Seria um exagero dizer que a derrama foi a causa da Inconfidência Mineira, que eclodiu na década de 1780. Mas ela foi um elemento-chave na revolta. Comerciantes, fazendeiros e profissionais liberais se viam injustiçados por um modelo de arrecadação que colocava sobre eles a responsabilidade de cobrir o déficit da coroa e pagar pelos sonegadores do tributo do ouro. 

Entre os que se revoltaram, está Joaquim José da Silva Xavier: o Tiradentes. 
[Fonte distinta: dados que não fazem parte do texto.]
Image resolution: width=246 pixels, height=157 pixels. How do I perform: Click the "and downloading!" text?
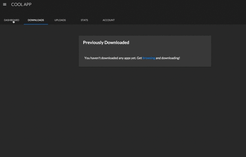(x=168, y=58)
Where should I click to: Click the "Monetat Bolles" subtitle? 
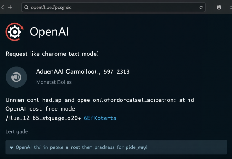pyautogui.click(x=54, y=82)
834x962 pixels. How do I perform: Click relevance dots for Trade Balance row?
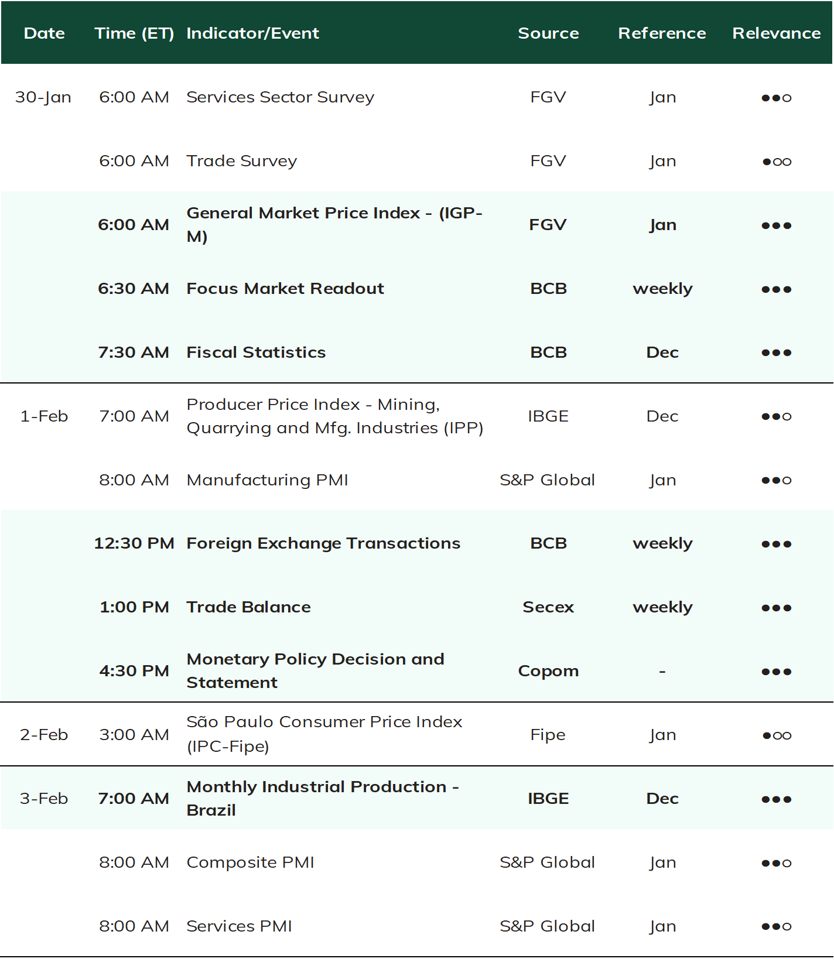776,608
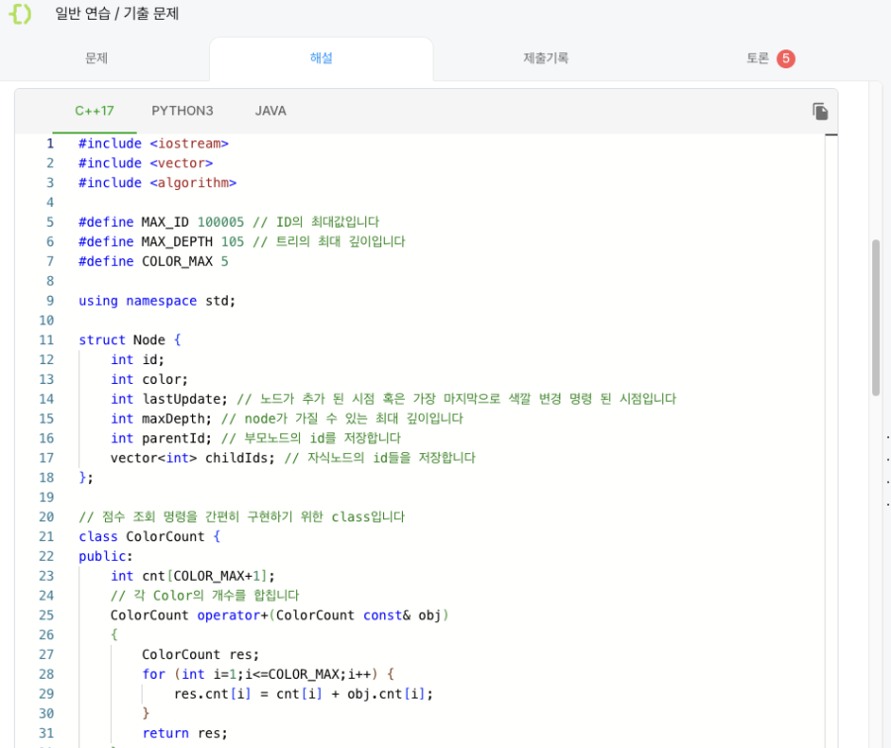This screenshot has width=891, height=748.
Task: Click the page's vertical scrollbar thumb
Action: (x=876, y=318)
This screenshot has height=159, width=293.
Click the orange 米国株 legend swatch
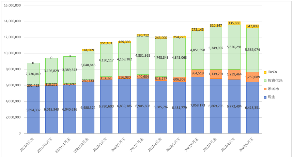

O ano era 1788. Depois de as Minas Gerais terem falhado em cumprir a meta de 100 arrobas durante anos consecutivos, a coroa orientou o governador de Minas Gerais, o Visconde de Barbacena, a apertar o cerco. A decisão revoltou a população local, e as cidades de Mariana e Vila Rica pediram ao governador que deixasse de fazer a cobrança. Esta derrama foi, de fato, suspensa em 1789. Mas a semente da insurreição já estava plantada. Tiradentes seria executado em 1792. 

“A derrama foi a gota d’água num cenário muito complexo, caracterizado pela insatisfação das elites mineiras ante a política econômica da Coroa Portuguesa. A notícia da derrama foi o estopim de um conjunto de tensões”, diz a professora Adriana Romeiro. 

“Sem sombra de dúvidas a inconfidência precisa ser lida como uma forma de contestação a um certo arrocho fiscal das cobranças da derrama a partir de 1777”, afirma a professora Claudia. 

Mas o ministro Fernando Haddad, que como acadêmico tinha mais interesse em estudar a União Soviética que o Brasil Colônia, talvez não esteja ciente das lições do século XVIII.